Direction A: In the blog page on love below, shorten the paragraph that begins "For my wife and I" while keeping its main facts.
Direction B:
Answer these from the blog page on love below, one line each:
(i) What was the name of the little dog Laura's family nursed back to health?
(ii) Which poem does Maureen quote, and from what collection?
(iii) What kind of family was Anne Lang Bundy raised in?
Direction C: Resume the blog page on love below, picking up right after its last line.

But if this gentling, this love, is what comes of knowing God and being moved by His love, then I am this woman. I am a redeemed one - Eve undone, Eve now-held.

It is quiet wonder.

Who am I that He should choose me to bear this fruit?

Who are any of us?





(Image © Informal Moments Photography)

13 comments:

Glynn said...

For my wife and I, part of that vulnerability was letting our oldest go, letting him test his wings and fly; and now we're doing the same with his younger brother. And they'll crash, too, but you have to love them enough to let that happen. The vulnerability remains forever, I think. Good post.

Cassandra Frear said...

Love anyone and it will break your heart.

The heart that is broken is ready to hold the glory of God.

And the glory of God is man fully alive.

And to be alive is to love as He loves and to be broken in it.

Maureen said...

"Love is/ the perfect stillness / and the greatest excitement, and most profound act, /and the word almost as complete / as His name."
~ "The Perfect Stillness" from Love Poems from God

Laura said...

Funny how this makes me think of Argus. :) The little doggie we nursed back to health, fell in love with, and then sent to a loving home. My youngest cried for three days.

"How can we ever foster again?" he asked.

"We can't not help because we are afraid it will hurt. We can't not love. It makes life richer, love does--no matter how it ends."

That's what I told him.

I think God sees every mark of love our hearts carry. We already know He collects our tears.

sarah said...

I'm almost afraid to leave a comment because everyone else said such poignant, profound things - to match your post - and all I can think of is that yours is the second post I've read this morning which mentions L'Engle. Duh.

You write with a beauty like rain falling on dry earth.

Anne Lang Bundy said...

Kelly, people are surely skeptical about my effusive expressions of love. I was raised in a family that easily says "I love you" and easily shows it.

Genuine love indeed means vulnerability, which in turn means pain—pain which may run deep and wide and long. Scarring pain.

But all the love shared in the meantime is worth it.

kirsten michelle said...

This too was my struggle when my heart first began to open to my James. The longer we are married, the more I see the still-closed places, the places guarding against being hurt (but also barring love from being received there). Right now, I can only imagine how having a child magnifies the sense of wanting to protect, wanting to guard from pain, wanting to be impervious.

I admit that I want this more sometimes. But even with the pain it inevitably invites, I am learning to give and receive love even more: inch by excruciating inch.

Thank you for these beautiful thoughts. I add my amen.

Jessica said...

Data excerpts:
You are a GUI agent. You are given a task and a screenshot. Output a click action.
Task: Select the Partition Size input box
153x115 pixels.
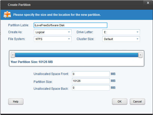pos(91,81)
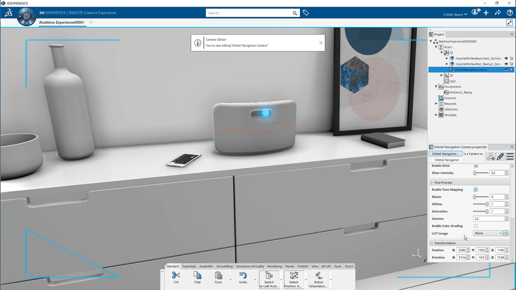Click the AR-VR tab icon
This screenshot has height=290, width=516.
[x=326, y=266]
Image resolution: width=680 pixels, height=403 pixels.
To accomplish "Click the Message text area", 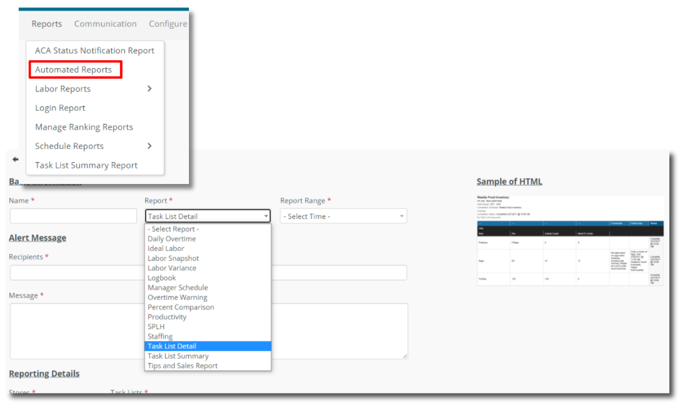I will pyautogui.click(x=75, y=330).
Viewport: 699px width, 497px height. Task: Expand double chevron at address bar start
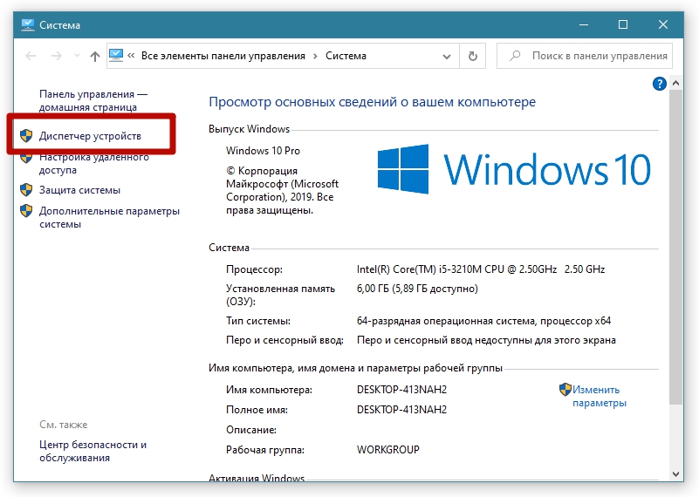pos(132,56)
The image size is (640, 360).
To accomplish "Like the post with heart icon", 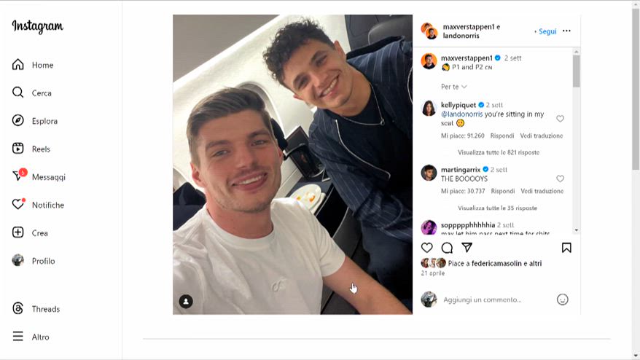I will click(x=427, y=248).
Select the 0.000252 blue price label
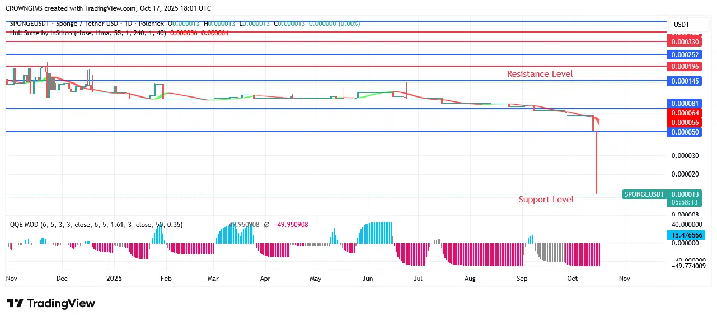The image size is (717, 320). [x=685, y=55]
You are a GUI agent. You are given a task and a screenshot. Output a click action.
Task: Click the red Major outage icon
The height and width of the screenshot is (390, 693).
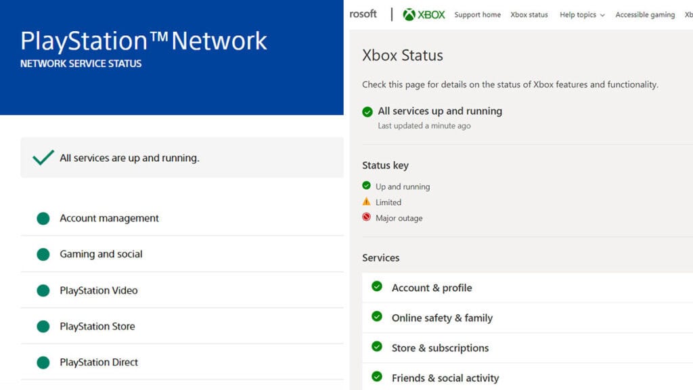point(367,217)
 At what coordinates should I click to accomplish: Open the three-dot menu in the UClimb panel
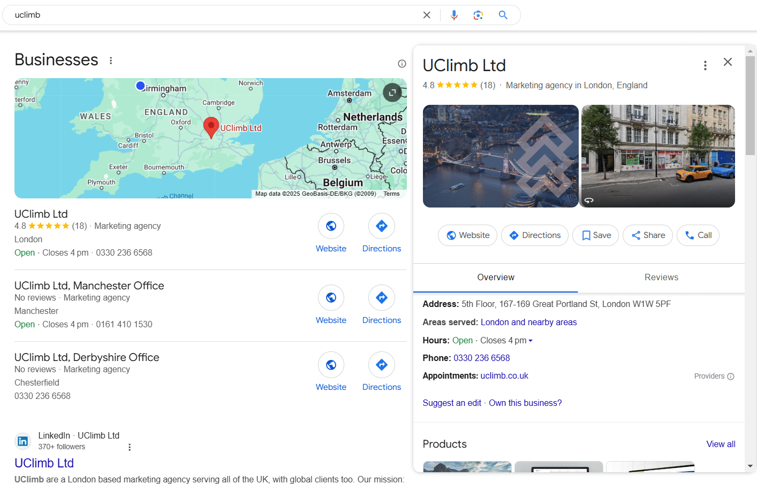(x=705, y=65)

Answer A: Glynn and his wife felt vulnerable letting their oldest son go to test his wings, and now they are doing the same with his younger brother. Both will crash, but loving them means letting that happen. He thinks the vulnerability lasts forever.

Answer B:
(i) Argus.
(ii) "The Perfect Stillness," from Love Poems from God.
(iii) A family that easily says "I love you" and easily shows it.

Answer C:
I am one of those whose personality tends to open up fairly easily. Yet, I have also experienced the searing pain this vulnerability can bring. I think what I have learned (and must frequently learn over again) is how easily I can turn people into my god, my source of happiness and satisfaction. It inevitably leads to pain and disappointment.

How does one love without loving *too* much? I'm not sure I know... except to know there is One whose love is perfect -- who IS Love -- and if I am His and He is mine, I can always be satisfied. And through Him, my human relationships can be that much more breathtaking.

Great post.

dawn said...

Ohmy. I cried through Two-Part Invention. LOVED it. It is worth the vulnerability and pain to have loved another. The alternative is not life.

Lyla Lindquist said...

Thought I commented during a basketball game tonight, but it must not have taken... But, oh my. This thing about thinking in some same ways... And now this? What am I to do with this?

Kelly, you ruin me.

God bless you for that.

Joy said...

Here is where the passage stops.